[EXTRACT TO READ Boundary: Start]

By David Nesseth
When a major Canadian infrastructure report card was released just a week and a half before the federal election, it was no surprise to those who created it that pipes and pumps didn’t instantly become front of mind for politicians on the campaign path, let alone eager voters awaiting policy planks.
But as politicians old and new settle into their roles, it will be the mission for many industry associations, and those same report card creators, to lobby for policy that pulls from the new report’s data, and fight for funding to flow freely, with certainty, to municipalities that need it.
“This was an election campaign that, unfortunately for everyone, had more to do with kitchen table pocketbook issues, which are fine, but it’s in the absence of a broader vision for the Canadian economy,” says John Gamble, president and CEO of the Association of Consulting Engineering Companies, one of eight groups that co-produced this third iteration of the infrastructure report card.
While not intended to be a political document, despite the timing of its release, the report card, which draws from the federally-administered Canada’s Core Public Infrastructure Survey, is designed to take stock of Canadian infrastructure and prevent it from becoming out of sight, out of mind until something finally breaks and gets noticed.
“We don’t want complacency and I think that the report card results bear that out,” explains Gamble. “We’re basically holding our ground, but not moving the needle in terms of newer and more reliable infrastructure.”

[EXTRACT TO READ Boundary: End]

- **TASKS**:
**1)** According to the article on the Canadian infrastructure report card, which survey does the report card draw from?
**2)** Carry on the article about the Canadian infrastructure report card, picking up after its last sentence.

[SUPPLIED DATA Boundary: Start]

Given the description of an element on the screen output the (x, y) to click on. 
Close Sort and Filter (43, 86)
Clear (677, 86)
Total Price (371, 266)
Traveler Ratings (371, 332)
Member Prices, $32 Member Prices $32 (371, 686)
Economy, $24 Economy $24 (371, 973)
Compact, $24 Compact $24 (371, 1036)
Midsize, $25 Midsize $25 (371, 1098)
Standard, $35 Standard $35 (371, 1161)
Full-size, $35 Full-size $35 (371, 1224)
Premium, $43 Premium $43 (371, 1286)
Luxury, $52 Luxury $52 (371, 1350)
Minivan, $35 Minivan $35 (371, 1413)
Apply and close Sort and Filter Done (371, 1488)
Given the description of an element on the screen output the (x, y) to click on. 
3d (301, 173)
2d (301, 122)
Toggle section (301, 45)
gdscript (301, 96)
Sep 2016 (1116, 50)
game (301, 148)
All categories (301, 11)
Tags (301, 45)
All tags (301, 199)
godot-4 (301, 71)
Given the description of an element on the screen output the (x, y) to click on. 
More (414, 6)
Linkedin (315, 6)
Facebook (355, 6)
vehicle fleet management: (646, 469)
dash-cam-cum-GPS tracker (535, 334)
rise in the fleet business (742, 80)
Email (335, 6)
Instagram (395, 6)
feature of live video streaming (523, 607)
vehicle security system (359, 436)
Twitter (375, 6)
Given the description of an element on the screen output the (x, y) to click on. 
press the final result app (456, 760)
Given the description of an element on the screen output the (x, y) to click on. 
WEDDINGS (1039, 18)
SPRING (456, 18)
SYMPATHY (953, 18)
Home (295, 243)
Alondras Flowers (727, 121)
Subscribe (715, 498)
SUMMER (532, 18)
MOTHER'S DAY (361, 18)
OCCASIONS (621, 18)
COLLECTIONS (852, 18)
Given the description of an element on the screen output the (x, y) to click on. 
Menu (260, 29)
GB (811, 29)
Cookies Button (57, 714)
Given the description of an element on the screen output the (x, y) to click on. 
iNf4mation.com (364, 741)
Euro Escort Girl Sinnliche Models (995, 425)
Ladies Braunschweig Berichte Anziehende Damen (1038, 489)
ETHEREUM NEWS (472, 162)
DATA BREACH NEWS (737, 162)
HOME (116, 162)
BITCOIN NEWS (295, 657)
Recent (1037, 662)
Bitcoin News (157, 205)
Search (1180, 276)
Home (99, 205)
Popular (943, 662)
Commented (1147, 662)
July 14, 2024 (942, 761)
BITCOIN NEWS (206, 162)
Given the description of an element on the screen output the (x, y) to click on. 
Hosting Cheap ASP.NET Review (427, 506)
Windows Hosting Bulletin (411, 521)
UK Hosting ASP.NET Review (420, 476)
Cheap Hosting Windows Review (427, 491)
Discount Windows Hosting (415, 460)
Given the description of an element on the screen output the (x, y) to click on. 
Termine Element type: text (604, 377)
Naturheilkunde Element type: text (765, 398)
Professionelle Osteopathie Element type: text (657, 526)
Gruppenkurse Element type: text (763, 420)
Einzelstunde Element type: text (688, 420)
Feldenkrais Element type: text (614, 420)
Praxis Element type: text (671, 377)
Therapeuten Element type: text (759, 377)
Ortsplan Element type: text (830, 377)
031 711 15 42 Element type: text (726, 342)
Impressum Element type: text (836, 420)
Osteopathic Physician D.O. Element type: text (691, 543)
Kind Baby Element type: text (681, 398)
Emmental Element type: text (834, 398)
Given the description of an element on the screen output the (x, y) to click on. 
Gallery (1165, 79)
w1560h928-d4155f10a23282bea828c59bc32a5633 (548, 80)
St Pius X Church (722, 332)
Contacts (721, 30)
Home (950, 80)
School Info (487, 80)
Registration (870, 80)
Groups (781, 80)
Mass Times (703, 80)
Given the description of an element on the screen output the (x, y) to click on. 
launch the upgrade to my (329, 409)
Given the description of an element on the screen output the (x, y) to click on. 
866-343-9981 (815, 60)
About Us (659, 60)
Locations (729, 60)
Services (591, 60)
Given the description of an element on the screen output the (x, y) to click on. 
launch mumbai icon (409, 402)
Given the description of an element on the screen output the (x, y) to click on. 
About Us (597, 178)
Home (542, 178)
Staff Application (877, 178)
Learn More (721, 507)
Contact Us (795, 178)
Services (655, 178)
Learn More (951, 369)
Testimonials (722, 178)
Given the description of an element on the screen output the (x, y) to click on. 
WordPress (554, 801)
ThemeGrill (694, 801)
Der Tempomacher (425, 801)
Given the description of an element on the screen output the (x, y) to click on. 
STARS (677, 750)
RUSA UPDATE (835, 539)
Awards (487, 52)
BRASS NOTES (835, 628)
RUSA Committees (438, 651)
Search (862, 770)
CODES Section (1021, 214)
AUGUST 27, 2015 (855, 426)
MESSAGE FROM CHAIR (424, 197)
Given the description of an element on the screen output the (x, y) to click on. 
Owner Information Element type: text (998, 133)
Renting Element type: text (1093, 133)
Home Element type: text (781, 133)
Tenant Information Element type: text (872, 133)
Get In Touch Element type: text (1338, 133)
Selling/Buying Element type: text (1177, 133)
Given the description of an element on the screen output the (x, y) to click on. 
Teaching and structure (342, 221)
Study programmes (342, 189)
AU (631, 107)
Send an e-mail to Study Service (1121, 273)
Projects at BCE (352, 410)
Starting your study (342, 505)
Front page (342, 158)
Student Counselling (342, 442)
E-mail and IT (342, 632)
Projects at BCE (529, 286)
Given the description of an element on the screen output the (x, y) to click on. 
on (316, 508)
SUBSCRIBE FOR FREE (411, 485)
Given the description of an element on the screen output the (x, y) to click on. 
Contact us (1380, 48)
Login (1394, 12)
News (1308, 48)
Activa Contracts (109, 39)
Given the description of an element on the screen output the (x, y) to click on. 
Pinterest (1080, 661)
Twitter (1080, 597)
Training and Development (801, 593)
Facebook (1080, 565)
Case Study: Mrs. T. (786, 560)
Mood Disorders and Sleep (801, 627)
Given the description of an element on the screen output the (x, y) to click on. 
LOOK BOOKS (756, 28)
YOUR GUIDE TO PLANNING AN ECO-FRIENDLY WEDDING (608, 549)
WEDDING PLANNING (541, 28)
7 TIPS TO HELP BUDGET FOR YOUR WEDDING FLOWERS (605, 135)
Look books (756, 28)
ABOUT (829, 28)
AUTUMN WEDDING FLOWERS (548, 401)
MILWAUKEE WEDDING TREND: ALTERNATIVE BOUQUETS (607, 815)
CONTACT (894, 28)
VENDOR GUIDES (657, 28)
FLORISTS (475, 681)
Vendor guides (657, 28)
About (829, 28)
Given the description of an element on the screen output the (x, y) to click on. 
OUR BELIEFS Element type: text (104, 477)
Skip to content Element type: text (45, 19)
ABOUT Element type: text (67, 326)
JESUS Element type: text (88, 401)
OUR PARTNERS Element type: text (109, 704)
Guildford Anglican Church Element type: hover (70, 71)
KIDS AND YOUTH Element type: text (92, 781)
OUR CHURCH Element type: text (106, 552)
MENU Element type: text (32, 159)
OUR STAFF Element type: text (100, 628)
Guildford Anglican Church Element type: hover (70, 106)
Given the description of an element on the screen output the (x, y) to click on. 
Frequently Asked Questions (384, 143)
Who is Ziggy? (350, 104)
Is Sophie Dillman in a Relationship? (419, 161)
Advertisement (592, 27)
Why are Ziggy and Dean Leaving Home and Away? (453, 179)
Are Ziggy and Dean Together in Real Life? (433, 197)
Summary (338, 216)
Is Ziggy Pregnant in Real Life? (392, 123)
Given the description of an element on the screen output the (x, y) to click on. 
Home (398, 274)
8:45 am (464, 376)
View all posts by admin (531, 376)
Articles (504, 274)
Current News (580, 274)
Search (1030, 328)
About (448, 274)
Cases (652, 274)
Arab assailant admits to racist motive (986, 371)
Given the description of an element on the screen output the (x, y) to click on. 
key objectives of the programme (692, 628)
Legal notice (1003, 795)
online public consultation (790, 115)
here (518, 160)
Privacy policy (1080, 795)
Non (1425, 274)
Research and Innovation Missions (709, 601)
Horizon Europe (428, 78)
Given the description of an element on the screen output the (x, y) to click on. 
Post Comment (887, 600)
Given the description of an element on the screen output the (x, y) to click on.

[SUPPLIED DATA Boundary: End]

- **SET OF ANSWERS**:
**1)** Canada's Core Public Infrastructure Survey

**2)**
The findings in the Infrastructure Report Card are of little surprise to those within the industry, and will likely be of little surprise to policymakers soon to be poring over the new numbers. The report’s bottom line is that “a concerning amount of municipal infrastructure is in poor or very poor condition,” and that “an even larger proportion of municipal infrastructure is in fair condition.” These points are combined with the fact that the report warns that the “majority of the infrastructure that Canadians rely on every day is more than 20 years old.”
Infrastructure cash has theoretically been plentiful in recent years, particularly when the Liberal government earmarked $188 billion over 12 years for projects throughout the country. But on this same front, suggests Mary Van Buren, president of the Canadian Construction Association, is the reality that Ontario got less than 25% of its 2018 funding commitment.
“And I think there are another eight provinces and territories in the same boat,” says Van Buren.
All in all, the federal parliamentary budget concluded in March that, over the last two years, Ottawa spent only 60% of its allocated infrastructure budget. However, in August, Prime Minister Justin Trudeau announced what essentially amounted to a top-up of the federal Gas Tax Fund to the tune of $1.6 billion for Ontario municipalities. Still, the industry will have to wait to get the ultimate results on how those funds finally flow.
Gamble says that what gets forgotten is that, despite significant federal-provincial government investment, municipalities end up paying some 93% of the cost when a project’s overall life cycle is ultimately considered. It is usually the owner, and often the municipality, that are responsible for the ongoing maintenance and operations.
Van Buren, too, says she understands why voters get locked into questions around household-focused issues such as healthcare and education during an election campaign, noting that “infrastructure is not something that rolls off the tip of the tongue for the average Canadian. We’re not thinking about the fact that to have health and education we need roads to connect people, and we need hospitals and schools to be built.”
With the Liberals’ minority parliament win in the rearview mirror, Van Buren knows it will soon be time to start revisiting strategies around infrastructure funding, while charting a path forward with some new bigger-picture ideas that associations can float to government.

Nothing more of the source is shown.